Михаил Филин напоминает, что Пушкин был вхож в дом Раевских, они вместе совершили путешествие в Пятигорск, а затем в Крым. У 15-летней Маши было время, чтобы влюбиться в поэта. Дело довершили «Кавказский пленник» и «Бахчисарайский фонтан», героини которых во многом походили на нее. Девушка, отличавшаяся весьма независимым и твердым характером, вполне могла написать Александру Сергеевичу письмо в надежде решить свою судьбу. Но он в те поры, подобно своему герою, не собирался ограничивать свою жизнь «домашним кругом». Ласки «ветреных армид» он ценил выше. Если допустить, что письмо действительно было, то, скорее всего, было и объяснение в онегинском стиле, самым фатальным образом определившее судьбы обоих.

Раевские вскоре покинули Одессу, а по прошествии еще некоторого времени руки Марии попросил генерал Сергей Волконский, человек столь же богатый, сколь и неумный. Маша приняла предложение князя, чтобы спаси семейство от разорения: «для бедной Тани все были жребии равны». Все совпало… Но развязка этой истории, возможно, была даже драматичнее, чем ее романная версия.

– В 1826 году перед отъездом в Сибирь, – продолжает рассказ историк, – Мария Волконская ненадолго приехала в Моск­ву – проститься с близкими и друзьями. Остановилась она у своей родственницы – княгини Зинаиды Волконской, хозяйки одного из самых блестящих салонов Первопрестольной. Та, зная любовь Марии к музыке, устроила в ее честь музыкальный вечер, на котором был и Пушкин.
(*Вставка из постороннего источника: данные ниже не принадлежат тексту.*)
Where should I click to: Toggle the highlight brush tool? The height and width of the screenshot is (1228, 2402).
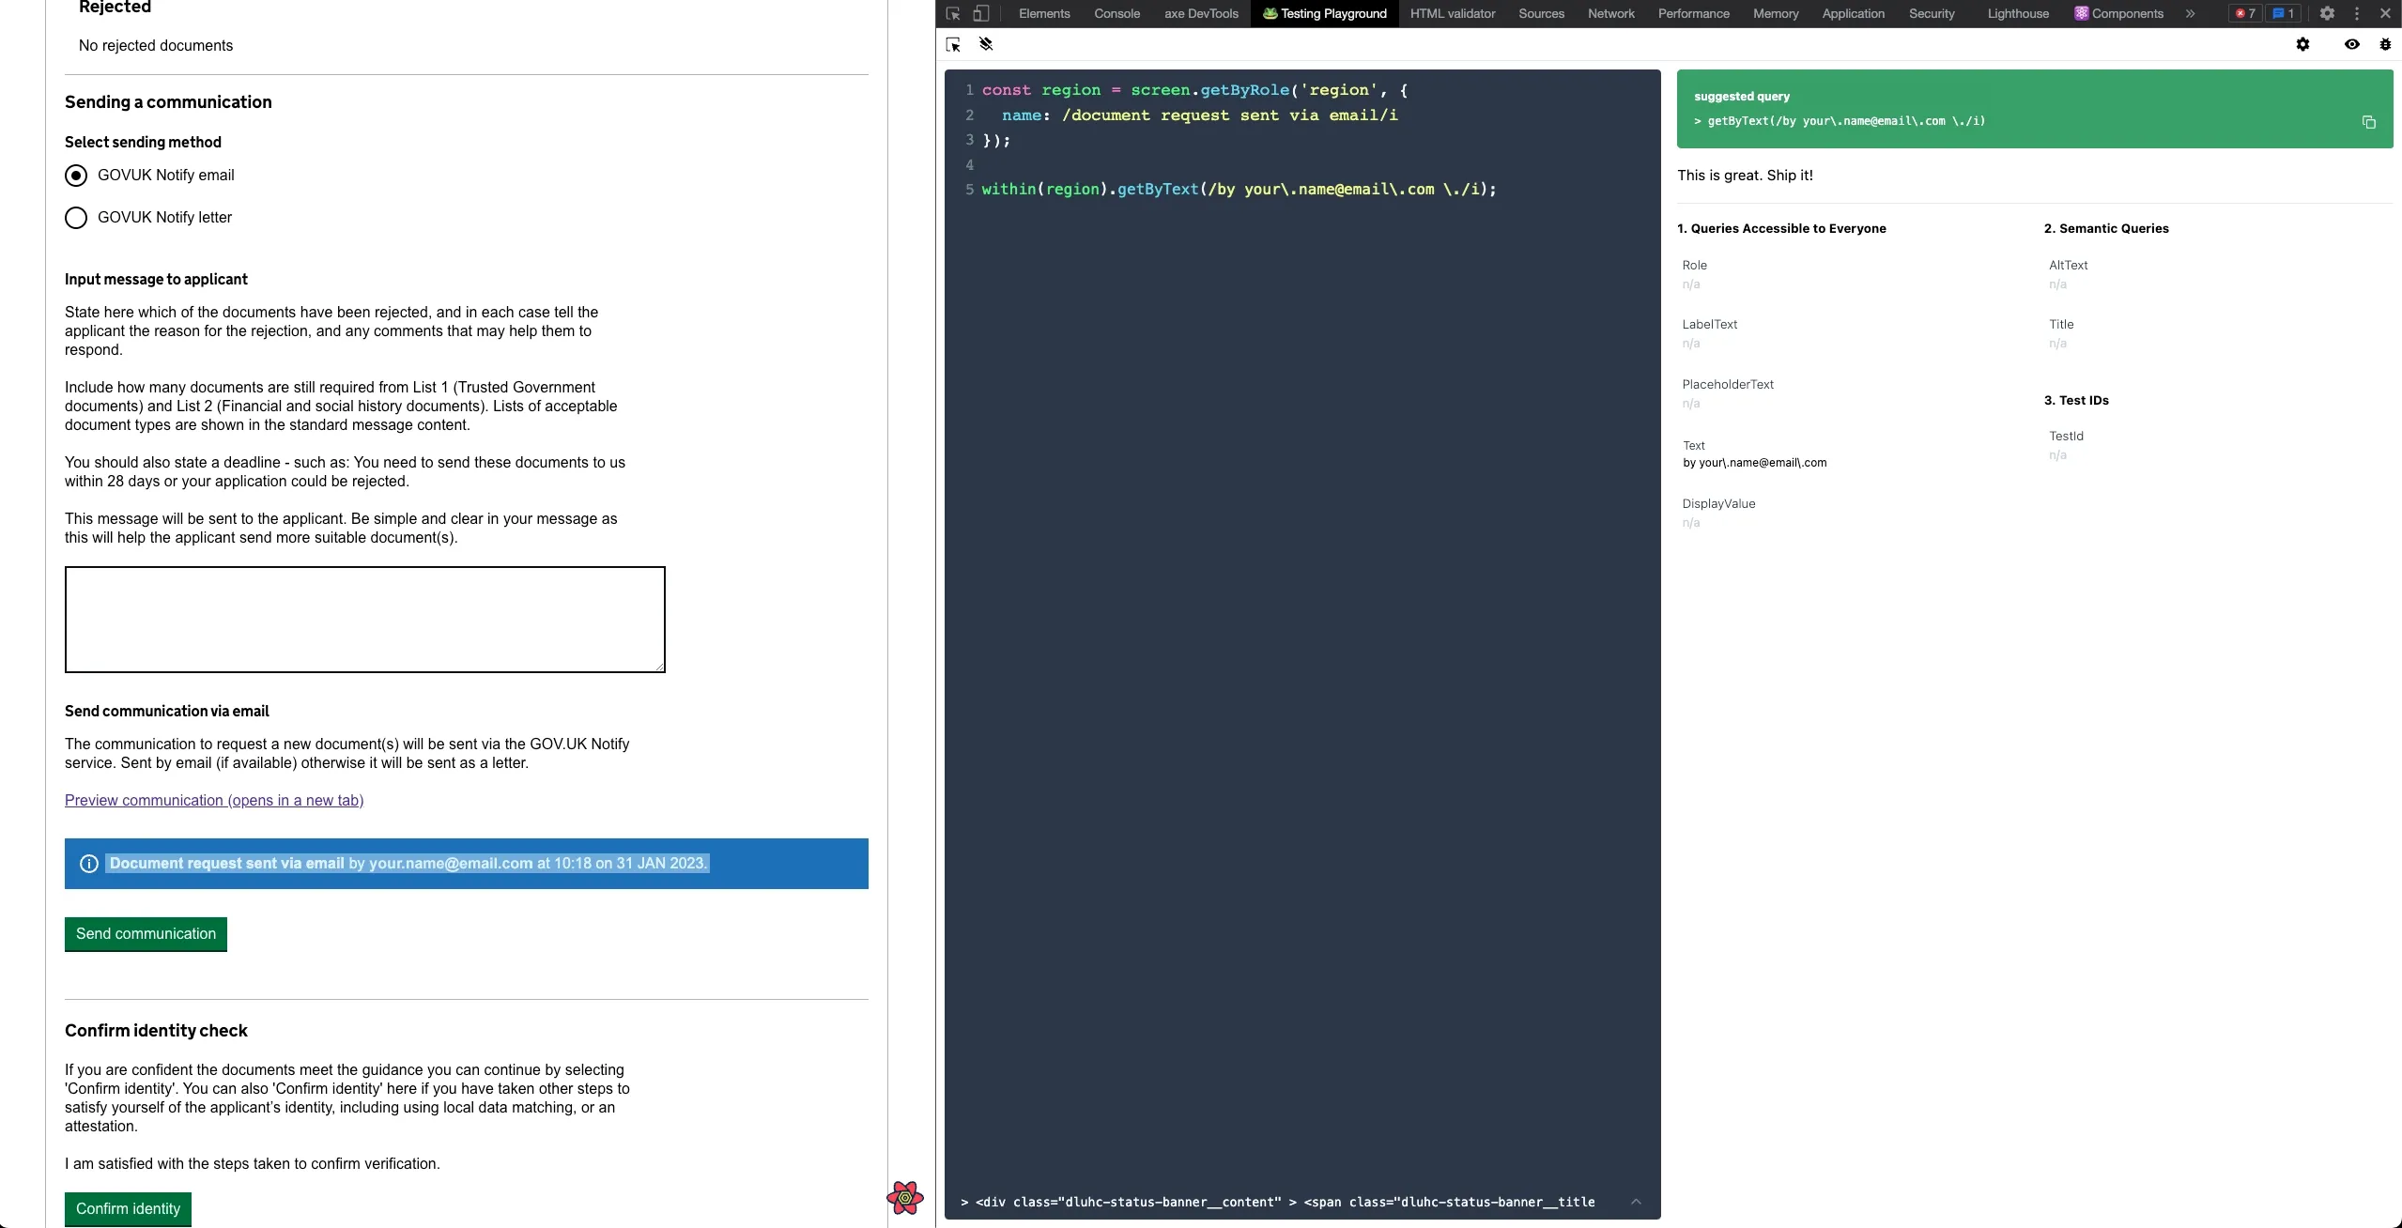pos(985,44)
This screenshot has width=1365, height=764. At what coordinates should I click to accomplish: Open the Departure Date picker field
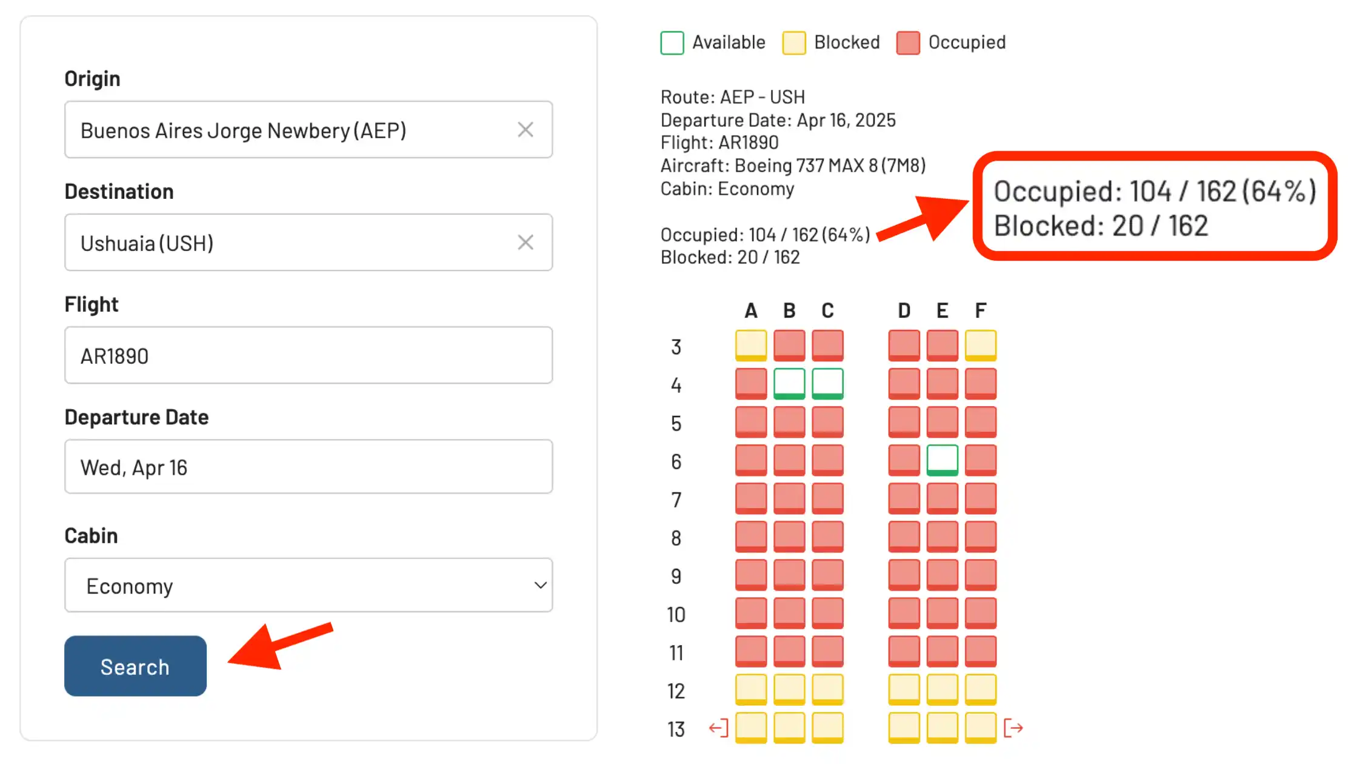(309, 467)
В своих воспоминаниях Мария пишет о том, что они говорили о судьбе осужденных, и поэт намеревался передать через нее свое «Послание к узникам», однако она уехала в ту же ночь, и Пушкин отдал его другой добровольной изгнаннице – Александре Муравьевой.

Однако вести продолжительный разговор тет-а-тет (а на такую опасную тему можно было говорить только с глазу на глаз) при посторонних – против приличий. А кроме того, в мемуарах одного из гостей, молодого человека, восторгавшегося княгиней, а потому не сводившего с нее глаз, сказано, что она никуда из гостиной не удалялась. Главная же нестыковка в том, что прием состоялся 26 декабря, а Мария покинула Москву 29-го в ночь. Значит, была еще одна встреча – утром в день отъезда. Более того, она так взволновала Марию, что та, собираясь пробыть в Москве еще неделю, о чем заранее всех оповестила, внезапно уехала в ту же ночь.

Кстати, Евгений каждый день, стремясь увидеть Татьяну, подъезжает «к ее крыльцу, стеклянным сеням». Именно такие сени, с окнами (большая редкость по тем временам), и были в доме княгини Зинаиды. Там, вероятно, и прозвучало роковое для поэта «я вас люблю, к чему лукавить... но я другому отдана и буду век ему верна».

Дом этот, изрядно перестроенный последующими владельцами, включая купца Елисеева, устроившего там свой гастроном, стоит до сих пор. Будете на Тверской – загляните, призрак былой славы там еще витает… Чтобы глубже проникнуться этим духом, перед походом перечитайте исследование Филина. А еще лучше – стихи самого Пушкина.